▶ **TASK INPUT**:
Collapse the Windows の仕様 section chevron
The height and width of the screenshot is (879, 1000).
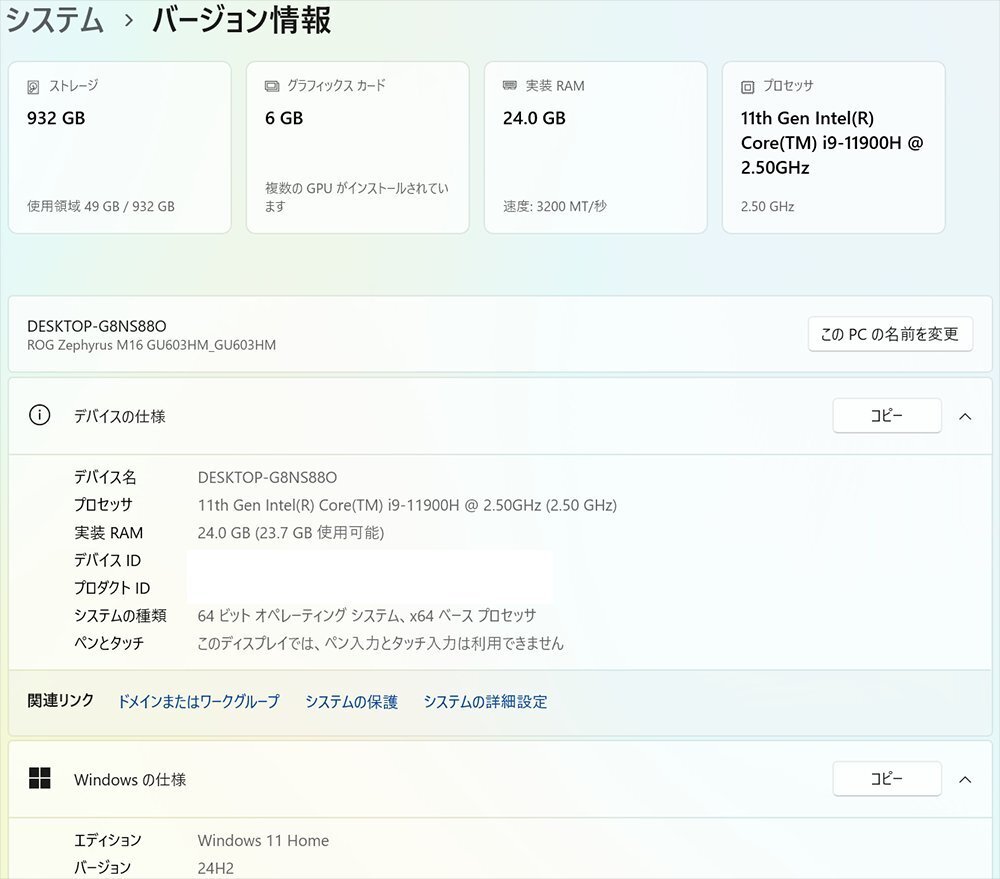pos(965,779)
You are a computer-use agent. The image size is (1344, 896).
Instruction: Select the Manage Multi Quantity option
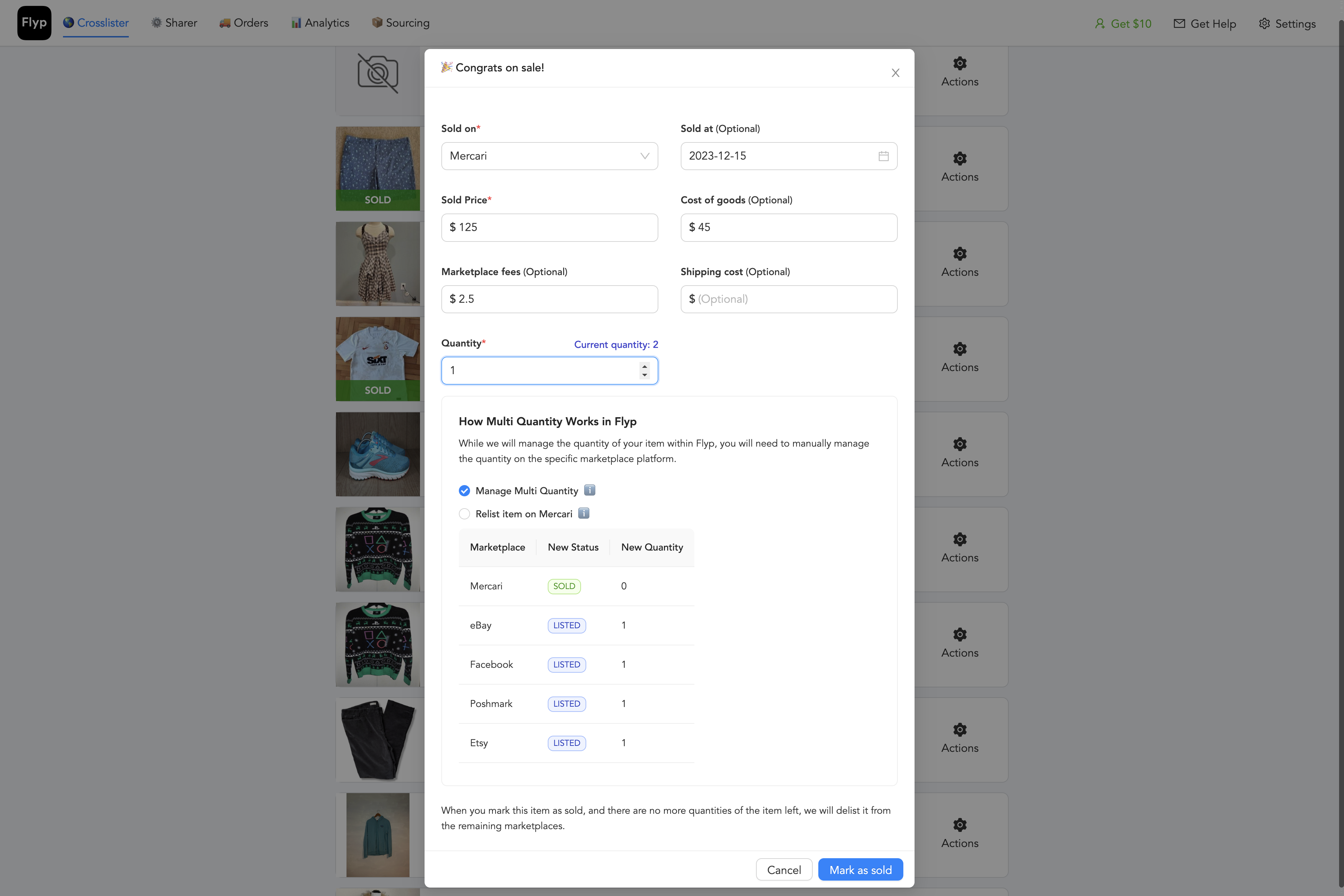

--

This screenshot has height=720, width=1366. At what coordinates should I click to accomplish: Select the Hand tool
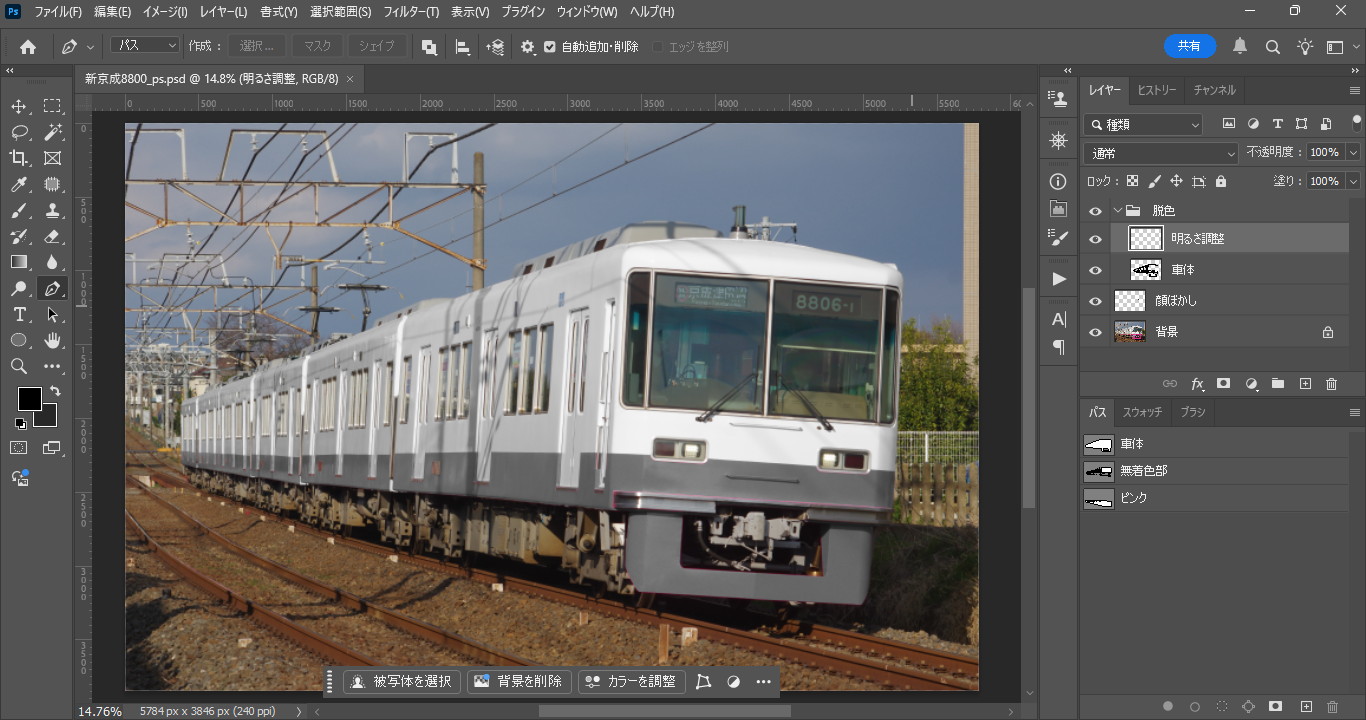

▶ **TASK INSTRUCTIONS**:
Rewrite the lines between the one holding "Collapse the Windows の仕様 section chevron" and the one holding "Instruction: Select the", inclusive, swapping "chevron" for "arrow" and keeping everything else the same. Give only those lines, with the pictures left out.

▶ **OUTPUT FOR THIS TASK**:
Collapse the Windows の仕様 section arrow
The height and width of the screenshot is (879, 1000).
pos(965,779)
You are a computer-use agent. The image size is (1344, 896).
Instruction: Select the Manage Multi Quantity option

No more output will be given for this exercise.